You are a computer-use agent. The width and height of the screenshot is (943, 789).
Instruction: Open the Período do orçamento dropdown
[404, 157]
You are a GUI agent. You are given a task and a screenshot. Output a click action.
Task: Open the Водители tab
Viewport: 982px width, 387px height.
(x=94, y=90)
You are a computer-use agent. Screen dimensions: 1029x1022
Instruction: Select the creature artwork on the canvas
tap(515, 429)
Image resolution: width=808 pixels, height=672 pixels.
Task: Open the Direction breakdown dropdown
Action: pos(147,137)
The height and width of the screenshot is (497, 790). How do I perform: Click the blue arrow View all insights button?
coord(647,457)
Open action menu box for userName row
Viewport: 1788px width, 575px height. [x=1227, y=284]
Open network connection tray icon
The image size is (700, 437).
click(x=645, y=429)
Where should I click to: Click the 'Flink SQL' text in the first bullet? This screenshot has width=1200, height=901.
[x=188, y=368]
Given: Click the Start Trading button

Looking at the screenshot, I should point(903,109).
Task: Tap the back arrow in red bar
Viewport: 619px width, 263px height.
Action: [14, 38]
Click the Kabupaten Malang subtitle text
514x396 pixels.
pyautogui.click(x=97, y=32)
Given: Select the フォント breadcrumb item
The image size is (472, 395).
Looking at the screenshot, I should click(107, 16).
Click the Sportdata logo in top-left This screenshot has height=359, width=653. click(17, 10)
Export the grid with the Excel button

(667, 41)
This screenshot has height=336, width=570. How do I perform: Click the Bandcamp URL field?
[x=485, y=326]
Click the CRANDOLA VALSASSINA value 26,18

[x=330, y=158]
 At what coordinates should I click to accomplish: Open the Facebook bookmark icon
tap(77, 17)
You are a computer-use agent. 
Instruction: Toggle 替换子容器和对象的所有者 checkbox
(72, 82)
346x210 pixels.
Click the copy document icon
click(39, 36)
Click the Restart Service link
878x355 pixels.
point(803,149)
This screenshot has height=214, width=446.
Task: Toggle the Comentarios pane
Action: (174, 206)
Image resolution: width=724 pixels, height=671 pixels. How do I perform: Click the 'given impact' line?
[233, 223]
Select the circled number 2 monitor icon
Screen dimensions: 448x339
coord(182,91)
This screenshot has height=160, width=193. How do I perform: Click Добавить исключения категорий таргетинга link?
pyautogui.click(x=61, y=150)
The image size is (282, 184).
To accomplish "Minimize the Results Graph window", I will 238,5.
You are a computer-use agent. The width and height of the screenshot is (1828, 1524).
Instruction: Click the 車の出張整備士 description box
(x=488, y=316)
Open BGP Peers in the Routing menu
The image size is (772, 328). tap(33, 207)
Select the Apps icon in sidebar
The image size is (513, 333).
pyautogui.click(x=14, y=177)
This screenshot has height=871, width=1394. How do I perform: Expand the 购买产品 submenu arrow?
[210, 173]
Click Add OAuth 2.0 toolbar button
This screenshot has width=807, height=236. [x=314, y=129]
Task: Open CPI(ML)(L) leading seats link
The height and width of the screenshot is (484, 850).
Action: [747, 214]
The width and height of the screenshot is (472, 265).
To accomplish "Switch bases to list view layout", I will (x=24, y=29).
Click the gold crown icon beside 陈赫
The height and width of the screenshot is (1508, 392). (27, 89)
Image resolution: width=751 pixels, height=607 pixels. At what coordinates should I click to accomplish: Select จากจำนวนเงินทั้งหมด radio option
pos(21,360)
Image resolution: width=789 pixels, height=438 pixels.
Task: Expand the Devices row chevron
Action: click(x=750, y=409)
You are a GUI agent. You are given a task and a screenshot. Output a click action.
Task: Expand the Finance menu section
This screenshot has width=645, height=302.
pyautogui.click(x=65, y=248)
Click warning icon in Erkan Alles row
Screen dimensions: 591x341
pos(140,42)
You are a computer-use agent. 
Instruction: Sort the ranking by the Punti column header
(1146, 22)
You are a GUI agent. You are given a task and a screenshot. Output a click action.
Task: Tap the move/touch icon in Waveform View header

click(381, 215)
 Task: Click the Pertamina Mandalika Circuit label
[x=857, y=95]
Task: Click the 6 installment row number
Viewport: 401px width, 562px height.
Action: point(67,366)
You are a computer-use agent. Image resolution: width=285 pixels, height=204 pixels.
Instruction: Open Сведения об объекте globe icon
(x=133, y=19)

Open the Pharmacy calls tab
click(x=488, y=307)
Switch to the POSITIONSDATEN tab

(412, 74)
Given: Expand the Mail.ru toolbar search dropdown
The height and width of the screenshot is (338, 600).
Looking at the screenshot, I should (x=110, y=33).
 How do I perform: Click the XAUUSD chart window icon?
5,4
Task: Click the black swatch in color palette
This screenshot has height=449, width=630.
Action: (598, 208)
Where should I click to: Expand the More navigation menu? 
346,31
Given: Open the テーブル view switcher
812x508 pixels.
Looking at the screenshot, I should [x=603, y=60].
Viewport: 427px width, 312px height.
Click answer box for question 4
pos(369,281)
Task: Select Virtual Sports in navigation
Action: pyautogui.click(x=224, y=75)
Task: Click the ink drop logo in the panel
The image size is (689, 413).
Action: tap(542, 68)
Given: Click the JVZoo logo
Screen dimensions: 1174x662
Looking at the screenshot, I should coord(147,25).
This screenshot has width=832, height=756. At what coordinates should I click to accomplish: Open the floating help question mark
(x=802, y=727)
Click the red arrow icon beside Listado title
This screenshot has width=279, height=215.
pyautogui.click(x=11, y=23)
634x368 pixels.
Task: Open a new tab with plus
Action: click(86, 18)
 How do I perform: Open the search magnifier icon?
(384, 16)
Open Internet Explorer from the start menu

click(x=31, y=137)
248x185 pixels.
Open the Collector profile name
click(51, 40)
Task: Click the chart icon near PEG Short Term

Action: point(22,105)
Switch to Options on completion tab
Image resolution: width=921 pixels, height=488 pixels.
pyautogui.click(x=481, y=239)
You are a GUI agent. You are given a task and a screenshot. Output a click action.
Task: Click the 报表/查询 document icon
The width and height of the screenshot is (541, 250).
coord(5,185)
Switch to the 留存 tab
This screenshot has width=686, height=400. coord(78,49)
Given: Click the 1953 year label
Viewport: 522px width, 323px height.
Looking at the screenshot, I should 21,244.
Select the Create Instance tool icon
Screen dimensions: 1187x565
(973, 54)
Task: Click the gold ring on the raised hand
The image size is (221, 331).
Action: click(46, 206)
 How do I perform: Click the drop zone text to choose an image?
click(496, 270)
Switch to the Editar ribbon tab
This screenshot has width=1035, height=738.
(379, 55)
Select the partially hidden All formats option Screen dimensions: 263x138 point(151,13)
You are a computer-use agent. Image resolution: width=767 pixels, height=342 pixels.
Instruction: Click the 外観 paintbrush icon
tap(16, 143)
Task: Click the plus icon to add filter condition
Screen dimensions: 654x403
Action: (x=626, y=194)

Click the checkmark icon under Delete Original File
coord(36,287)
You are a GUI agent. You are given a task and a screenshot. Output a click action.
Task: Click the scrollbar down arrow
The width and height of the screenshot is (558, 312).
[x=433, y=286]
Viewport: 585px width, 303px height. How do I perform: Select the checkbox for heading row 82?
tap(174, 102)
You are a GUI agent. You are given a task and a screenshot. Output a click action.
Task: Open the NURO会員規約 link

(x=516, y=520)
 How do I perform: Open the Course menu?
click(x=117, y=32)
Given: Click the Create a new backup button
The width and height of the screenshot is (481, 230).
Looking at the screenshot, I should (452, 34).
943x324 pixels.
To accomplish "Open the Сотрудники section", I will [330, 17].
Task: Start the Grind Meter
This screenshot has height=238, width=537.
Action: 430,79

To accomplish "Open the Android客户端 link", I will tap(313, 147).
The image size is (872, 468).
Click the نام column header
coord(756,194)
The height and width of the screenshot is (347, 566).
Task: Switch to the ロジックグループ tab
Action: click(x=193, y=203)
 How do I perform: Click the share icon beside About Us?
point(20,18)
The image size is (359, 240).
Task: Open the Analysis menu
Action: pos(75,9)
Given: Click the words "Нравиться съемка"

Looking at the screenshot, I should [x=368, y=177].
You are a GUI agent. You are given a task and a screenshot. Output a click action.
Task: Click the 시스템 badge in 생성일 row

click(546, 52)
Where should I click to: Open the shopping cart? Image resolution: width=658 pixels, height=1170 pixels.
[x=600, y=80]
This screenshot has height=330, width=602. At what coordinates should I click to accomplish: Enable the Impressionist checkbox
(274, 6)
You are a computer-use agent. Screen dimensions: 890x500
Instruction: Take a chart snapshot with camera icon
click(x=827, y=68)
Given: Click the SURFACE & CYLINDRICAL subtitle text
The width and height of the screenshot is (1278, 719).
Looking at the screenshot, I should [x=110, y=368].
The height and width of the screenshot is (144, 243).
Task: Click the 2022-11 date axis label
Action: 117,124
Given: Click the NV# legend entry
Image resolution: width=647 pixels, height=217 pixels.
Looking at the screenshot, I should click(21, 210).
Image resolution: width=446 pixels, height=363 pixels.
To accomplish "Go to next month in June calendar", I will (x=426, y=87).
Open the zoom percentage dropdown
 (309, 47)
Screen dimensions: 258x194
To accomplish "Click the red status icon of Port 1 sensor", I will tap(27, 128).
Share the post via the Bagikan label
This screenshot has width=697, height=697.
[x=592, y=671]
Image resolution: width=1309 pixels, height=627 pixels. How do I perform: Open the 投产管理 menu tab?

+ + + + + + +

> _HOW TO COMPLETE THIS TASK_:
Return, word for word, each line from the one that contains "Instruction: Take a" through the end of the listing above.

> _COMPLETED EXERCISE_:
Instruction: Take a chart snapshot with camera icon
click(x=827, y=68)
Given: Click the SURFACE & CYLINDRICAL subtitle text
The width and height of the screenshot is (1278, 719).
Looking at the screenshot, I should [x=110, y=368].
The height and width of the screenshot is (144, 243).
Task: Click the 2022-11 date axis label
Action: 117,124
Given: Click the NV# legend entry
Image resolution: width=647 pixels, height=217 pixels.
Looking at the screenshot, I should click(21, 210).
Image resolution: width=446 pixels, height=363 pixels.
To accomplish "Go to next month in June calendar", I will (x=426, y=87).
Open the zoom percentage dropdown
 (309, 47)
Screen dimensions: 258x194
To accomplish "Click the red status icon of Port 1 sensor", I will tap(27, 128).
Share the post via the Bagikan label
This screenshot has width=697, height=697.
[x=592, y=671]
Image resolution: width=1309 pixels, height=627 pixels. How do I perform: Open the 投产管理 menu tab?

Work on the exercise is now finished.